*** Block opens ***

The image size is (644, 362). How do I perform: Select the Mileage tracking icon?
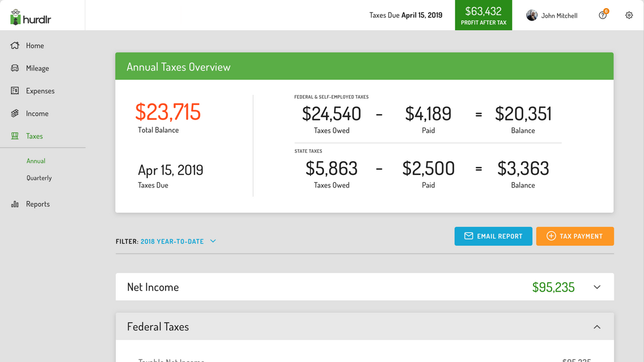(x=15, y=68)
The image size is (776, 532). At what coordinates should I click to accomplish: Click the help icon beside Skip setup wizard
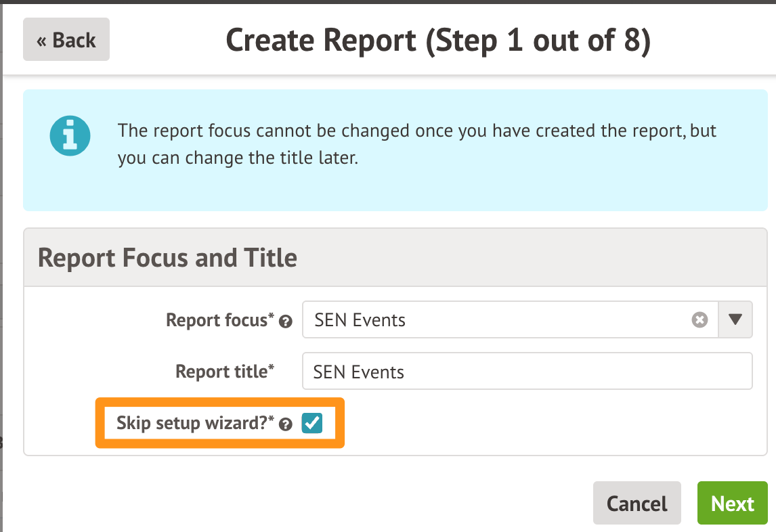coord(286,424)
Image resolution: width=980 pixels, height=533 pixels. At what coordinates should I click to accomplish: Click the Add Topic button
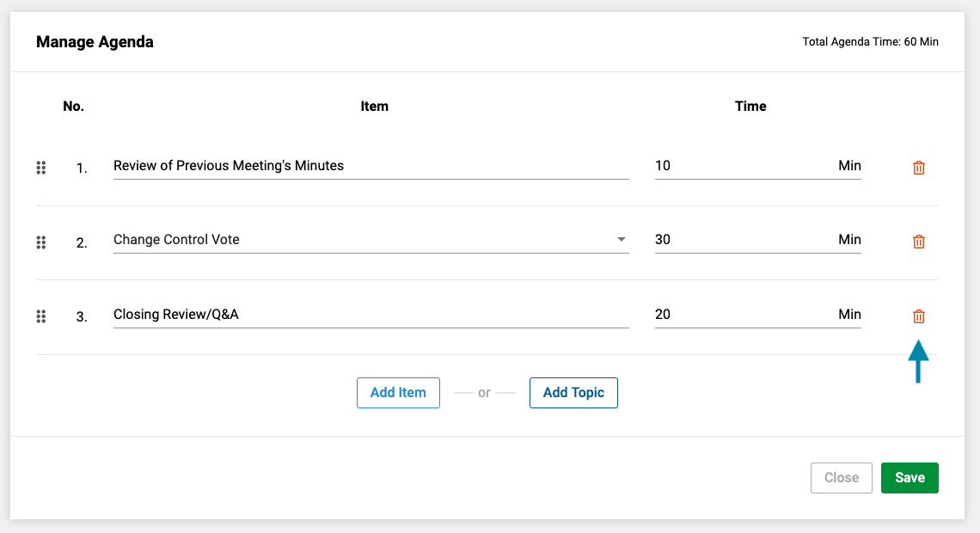click(573, 392)
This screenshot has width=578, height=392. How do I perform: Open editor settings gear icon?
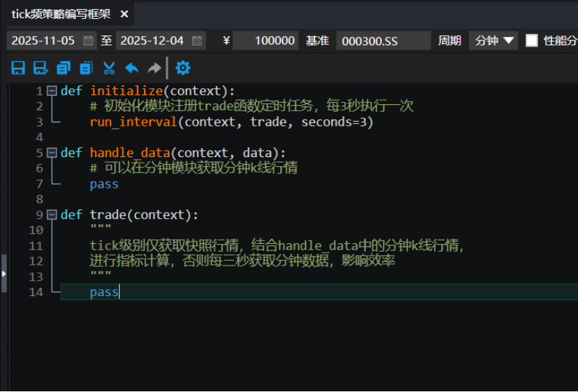(x=183, y=68)
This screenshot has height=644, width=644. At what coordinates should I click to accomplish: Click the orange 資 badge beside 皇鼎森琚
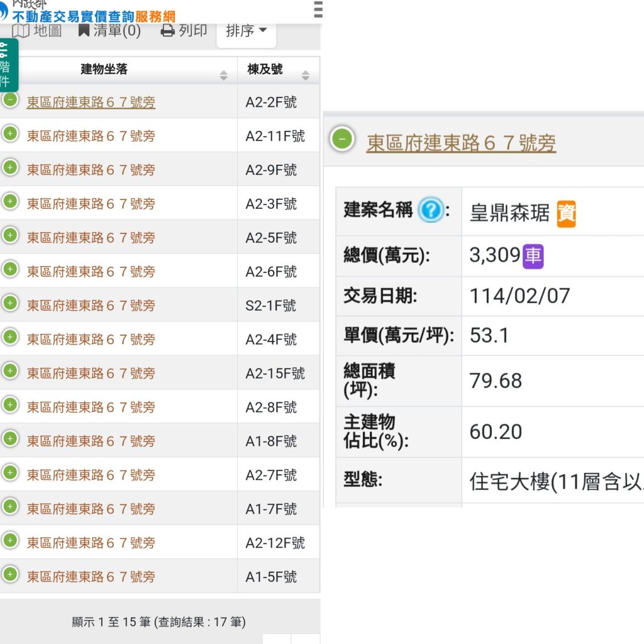(x=566, y=213)
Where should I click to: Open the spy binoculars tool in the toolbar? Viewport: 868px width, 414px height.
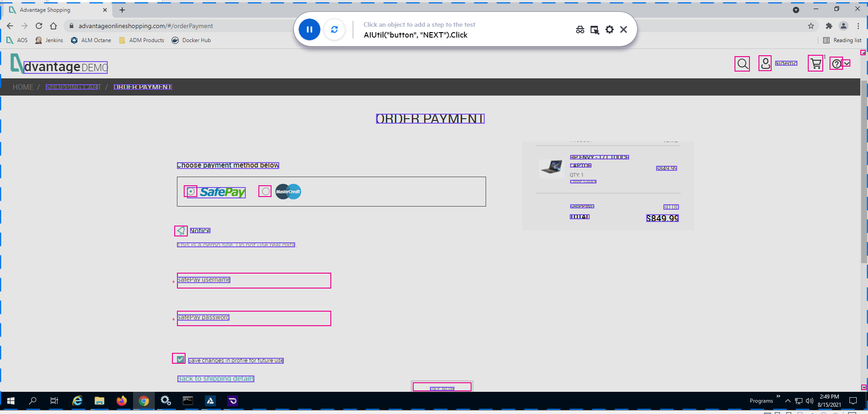point(580,29)
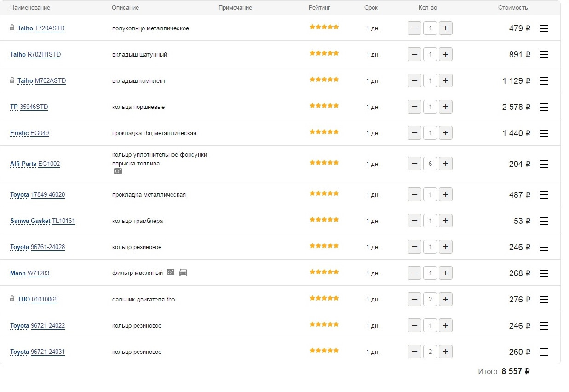Viewport: 569px width, 392px height.
Task: Sort by Стоимость column header
Action: pos(512,8)
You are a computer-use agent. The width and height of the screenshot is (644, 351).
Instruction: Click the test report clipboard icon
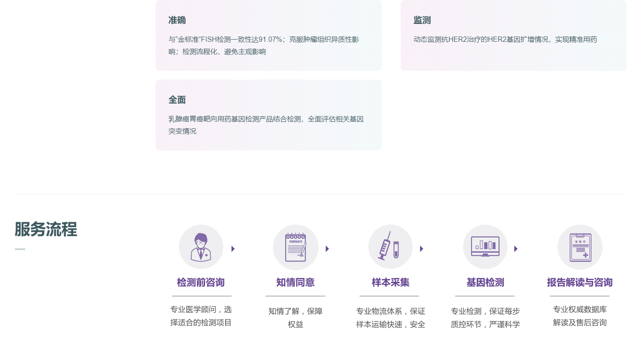pyautogui.click(x=580, y=247)
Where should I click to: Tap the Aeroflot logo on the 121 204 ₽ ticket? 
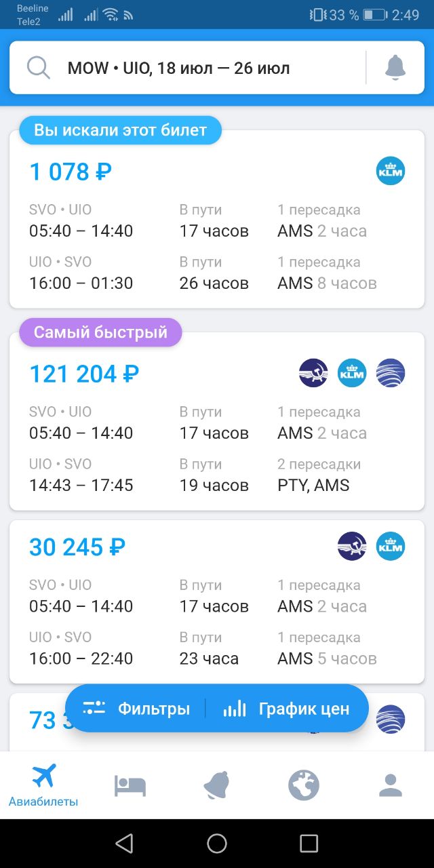313,373
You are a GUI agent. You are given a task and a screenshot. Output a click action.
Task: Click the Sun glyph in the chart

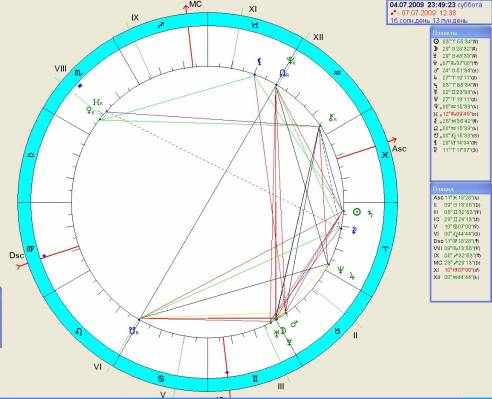coord(357,212)
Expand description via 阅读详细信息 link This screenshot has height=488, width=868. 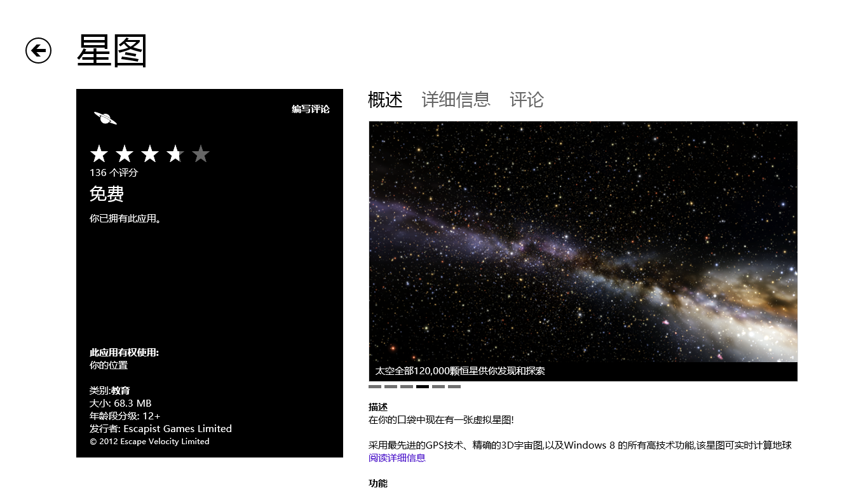pyautogui.click(x=397, y=458)
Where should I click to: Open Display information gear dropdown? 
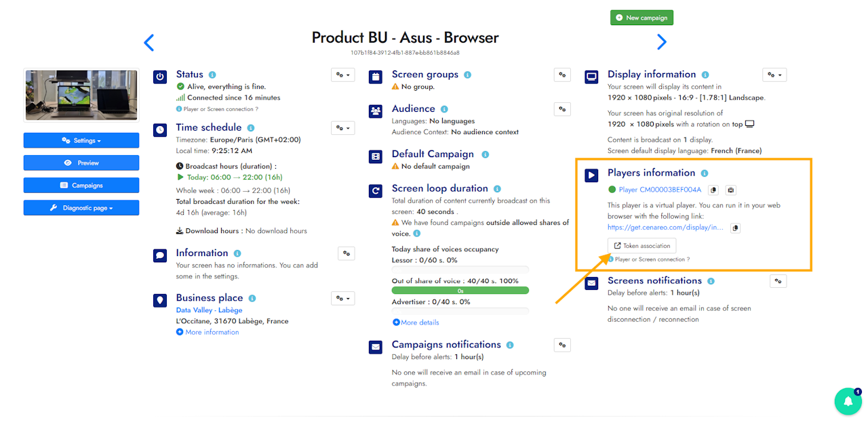(x=774, y=75)
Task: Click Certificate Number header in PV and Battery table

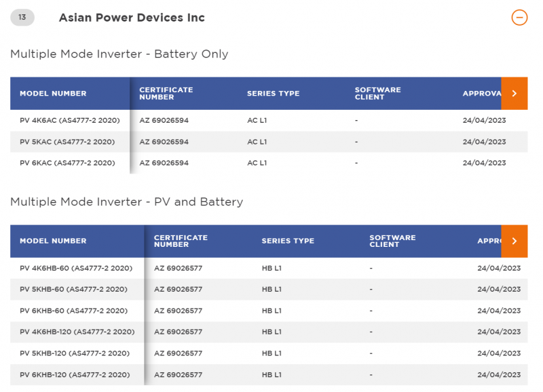Action: (x=181, y=241)
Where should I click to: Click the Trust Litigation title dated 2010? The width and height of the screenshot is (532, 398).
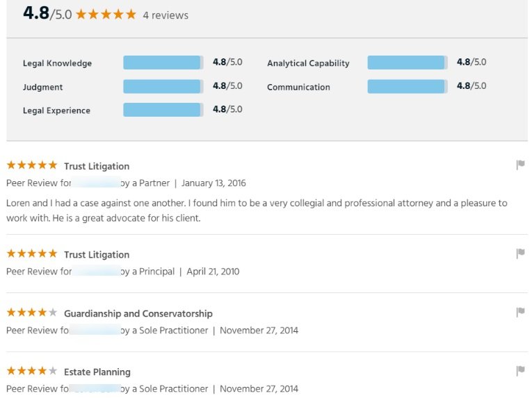(97, 254)
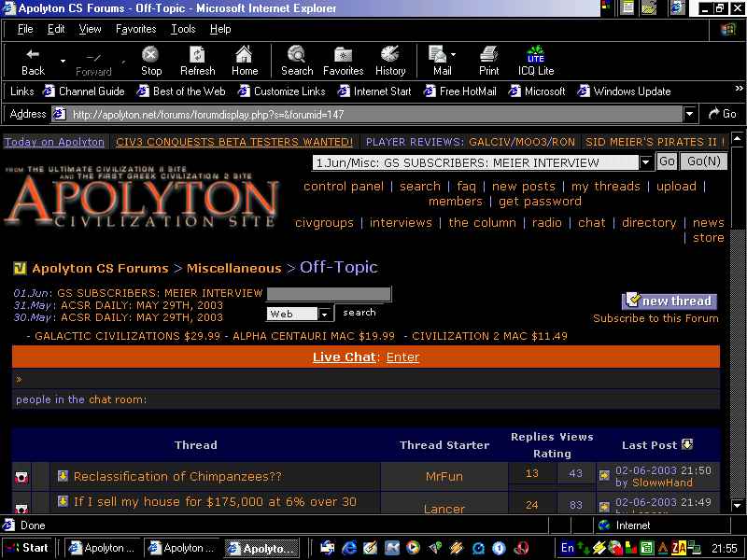
Task: Go to the Home page icon
Action: (x=244, y=55)
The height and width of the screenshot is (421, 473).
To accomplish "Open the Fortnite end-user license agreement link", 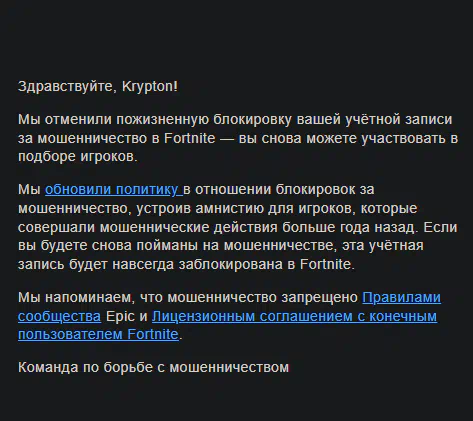I will pyautogui.click(x=294, y=316).
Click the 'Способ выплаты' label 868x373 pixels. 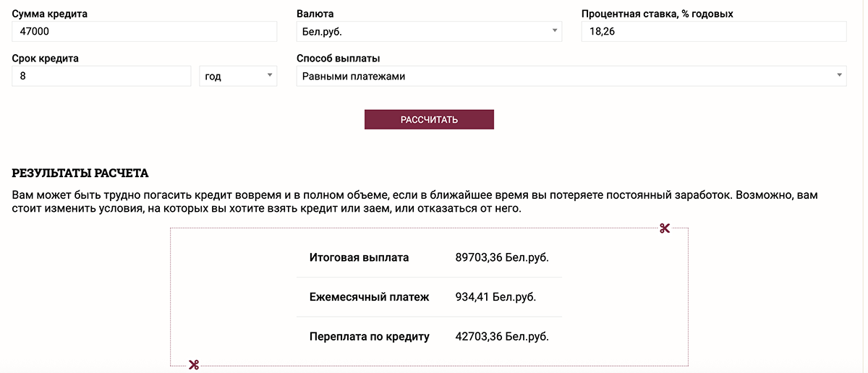pos(339,59)
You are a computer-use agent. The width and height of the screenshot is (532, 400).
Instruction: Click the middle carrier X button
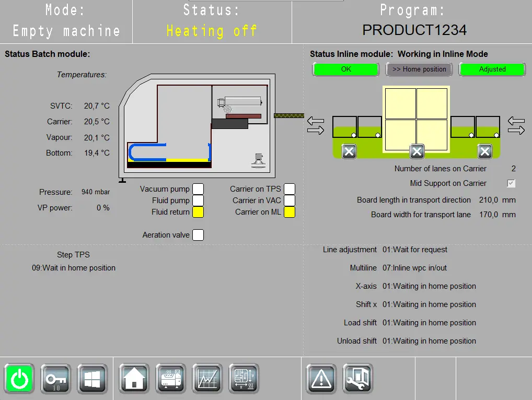(417, 151)
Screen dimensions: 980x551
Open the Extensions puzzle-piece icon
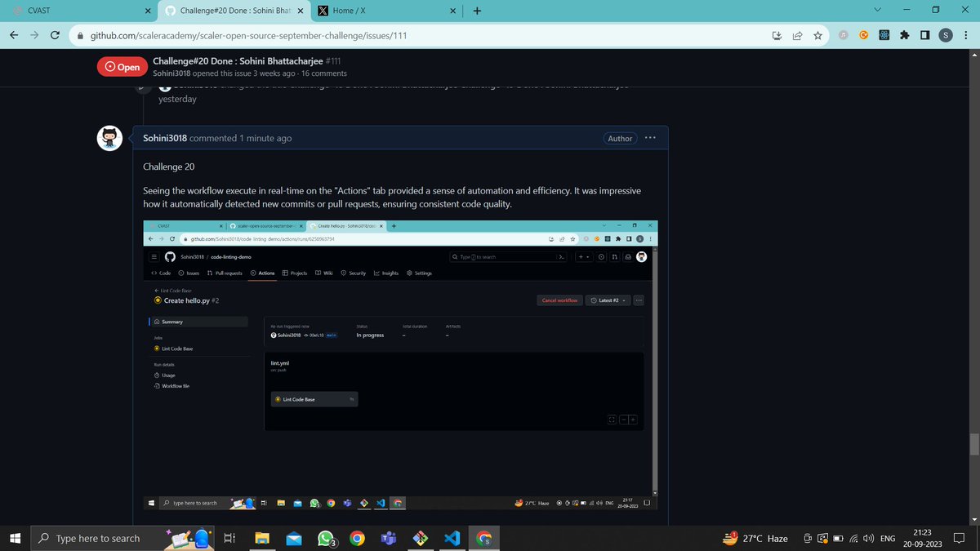(904, 36)
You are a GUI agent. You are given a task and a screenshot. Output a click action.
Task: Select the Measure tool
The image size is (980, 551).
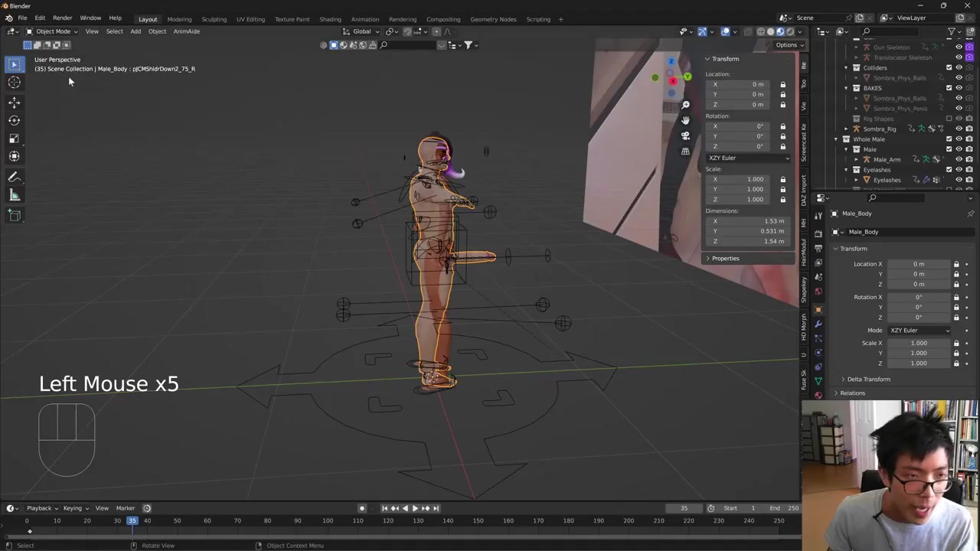(x=14, y=195)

*** Block closes ***

- **Task objective**:
Check the listing above for lines containing the string "agent", and copy each one.

- **Answer to the exercise**:
You are a computer-use agent. The width and height of the screenshot is (644, 351).
You are a GUI agent. You are given a task and a screenshot. Output a click action.
You are a computer-use agent. The width and height of the screenshot is (532, 400).
You are a GUI agent. You are given a task and a screenshot. Output a click action.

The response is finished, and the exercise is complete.